The GIMP website only offers source code downloads; executable version of GIMP are made are made available by other sources.
- GIMPshop is a derivative of GIMP that re-arranges the user interface to mimic Adobe Photoshop. This is achieved by modifying menus and user interface items. GIMPshop is released on Mac OS X, GNU/Linux, Microsoft Windows, and Solaris. The project is stagnant and has not been updated since 2006.
- GimPhoto has a similar aim to GIMPshop, but has been made using a more recent version of GIMP. GimPhoto is targeted toward photographers who have previously used Adobe Photoshop. It is available for both Microsoft Windows and GNU/Linux.
- GIMP Visual Studio (GIMPVS) is a derivative of GIMP and GTK+ that is compiled using Microsoft compilers. GIMPVS aims to provide a stable GIMP for artists using Microsoft Windows and allowing developers to program with GTK+ and GIMP using Microsoft Visual Studio.
- GIMP Portable is a portable version of GIMP that can be installed on a USB hard drive such that brushes and presets are the same from one computer to the next. GIMP Portable is only portable between different computers running Microsoft Windows (XP or later).
- GIMP on OS X is a project that provides pre-built and easy to install application bundles of The GIMP for Mac OS X. These include Universal binaries for Tiger (10.4.x) and Leopard (10.5.x), as well as Intel binaries for Snow Leopard (10.6.x) systems. These require X11 to run.
- GIMP.app is a distribution of GIMP built for Mac OS X. It has all the features of the default GIMP distribution. GIMP.app has a version using X11, and a version native to the Mac, but the latter is considered experimental.

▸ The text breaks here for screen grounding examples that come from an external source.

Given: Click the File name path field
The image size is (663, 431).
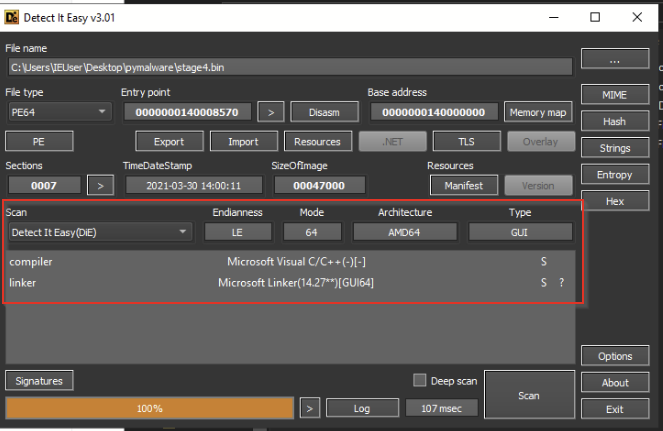Looking at the screenshot, I should tap(290, 68).
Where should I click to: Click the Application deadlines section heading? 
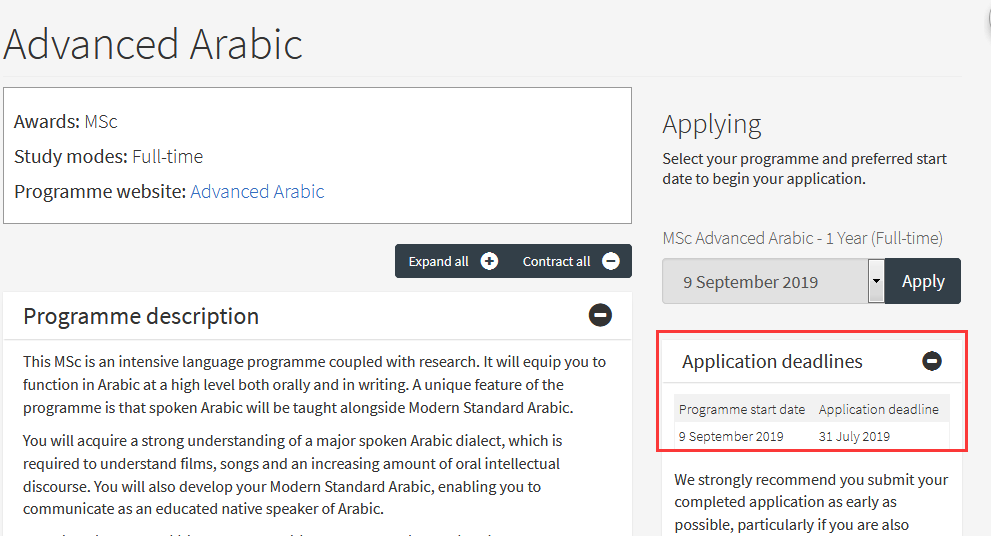[772, 362]
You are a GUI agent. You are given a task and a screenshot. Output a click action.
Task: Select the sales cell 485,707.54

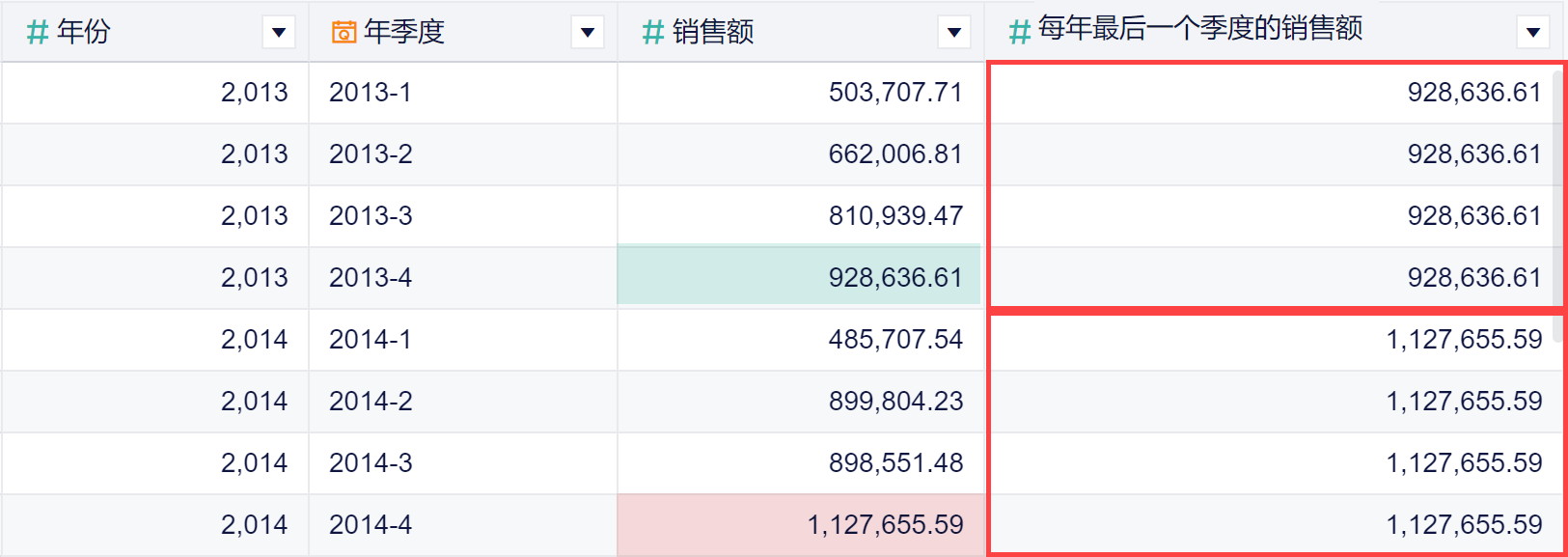895,340
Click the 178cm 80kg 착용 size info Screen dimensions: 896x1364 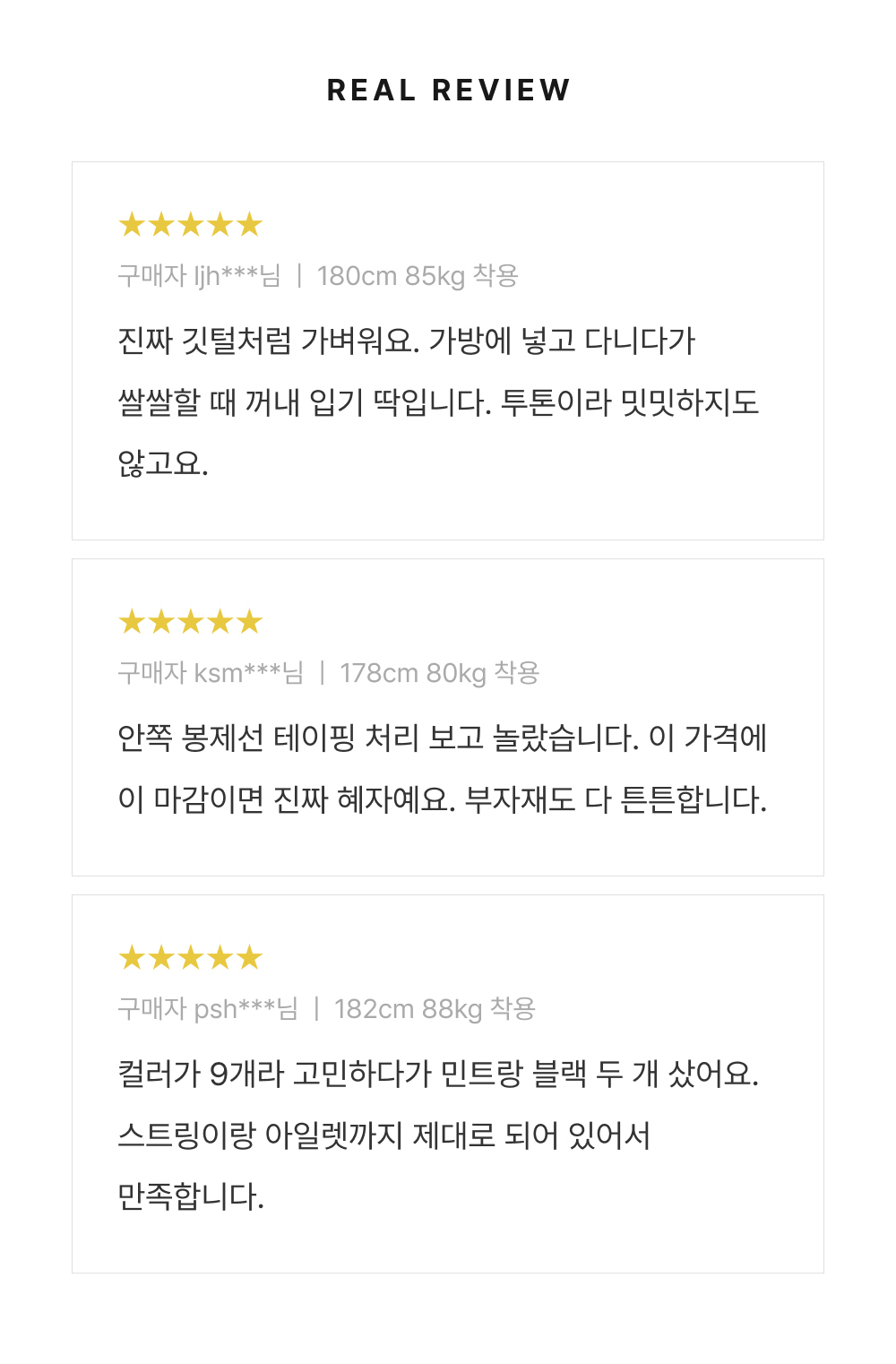tap(440, 672)
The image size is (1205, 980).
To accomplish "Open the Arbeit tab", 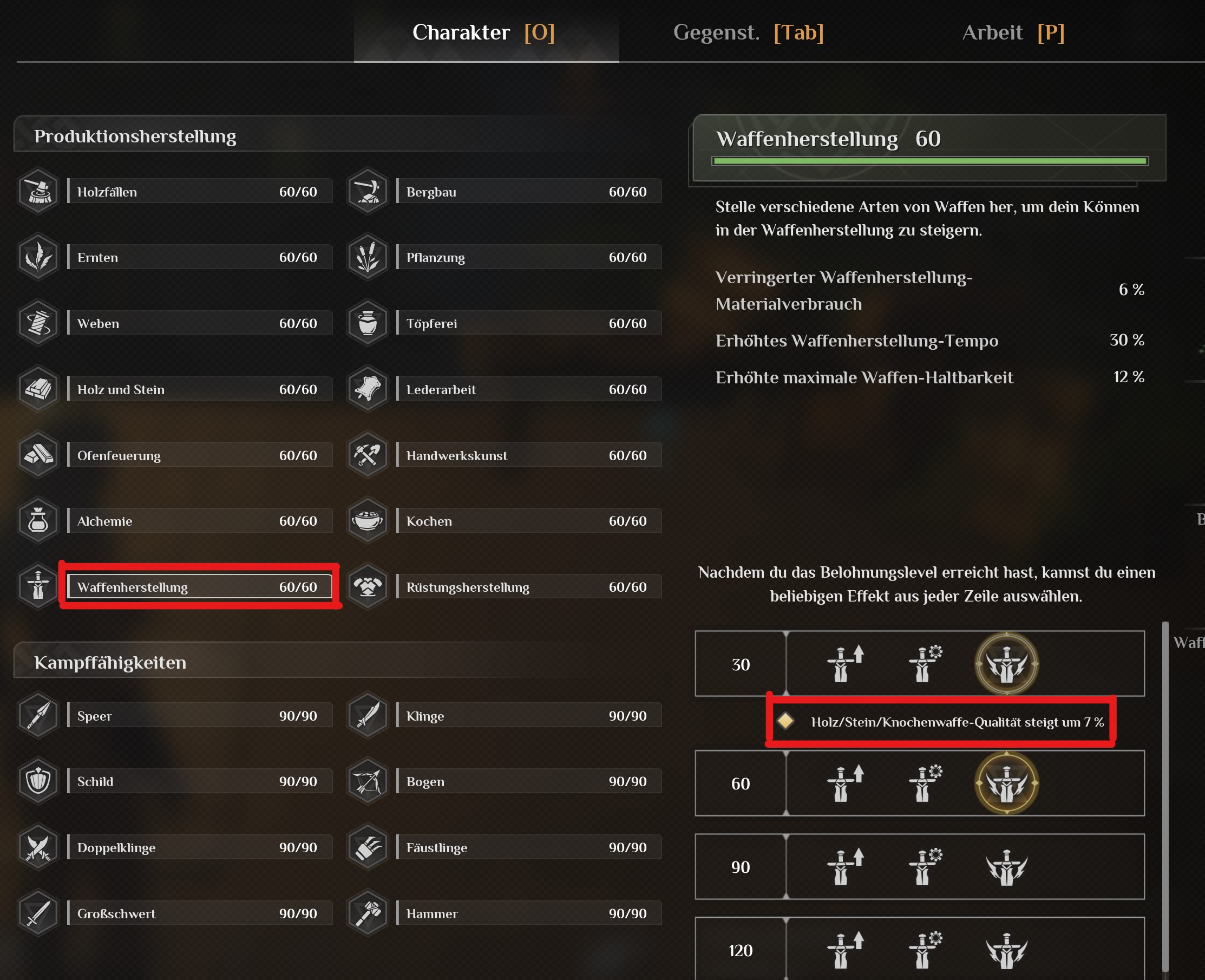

- osx-gimp provides a Mac PowerPC-native beta build of GIMP 2.2.14. It uses GTK+ built for Quartz. It is mostly functional, but support is limited for the Quartz back-end of GTK+.
- Seashore is a program derived from GIMP running in native Mac OS X. The program is currently in beta and includes a subset of the tools and features in GIMP.
- CinePaint, formerly "Film Gimp", is a fork of GIMP version 1.0.4, used for frame-by-frame retouching of feature film. The present version supports up to 32-bit IEEE-floating point color depth per channel. CinePaint supports color management and HDR. CinePaint is used primarily within the film industry due mainly to its support of high-fidelity image formats[citation needed]. The current release supports BSD, GNU/Linux, and Mac OS X.
- GIMP classic is a patch[39] against the 2.6.8 GIMP source code that was created to undo the changes made to the GIMP user interface between the 2.4 and 2.6 versions. A build of GIMP classic for Ubuntu is available.
- GIMP Animation Package (GAP) is an advanced plug-in for GIMP for creating animations, extending GIMP's normal capabilities. GAP can save animations in several formats including GIF and AVI. The animation function relies on GIMP's layering capability. Animations are created by placing each image on its own layer (in other words, treating each layer as an animation cel), then then placing and rotating the layers within time constraints. The resulting project can be saved as an animated GIF or encoded video file. GAP also provides programmed layer transitions, timing, and move paths, allowing the creation of sophisticated animations.
- GIMP Paint Studio (GPS) is a collection of brushes and accompanying tool presets for GIMP aimed at artists and graphic designers. It speeds up repetitive tasks and allows tool settings to be saved between sessions.
- Instrumented GIMP was created at the University of Waterloo to track and report user interaction with the program to generate statistics about how GIMP is used.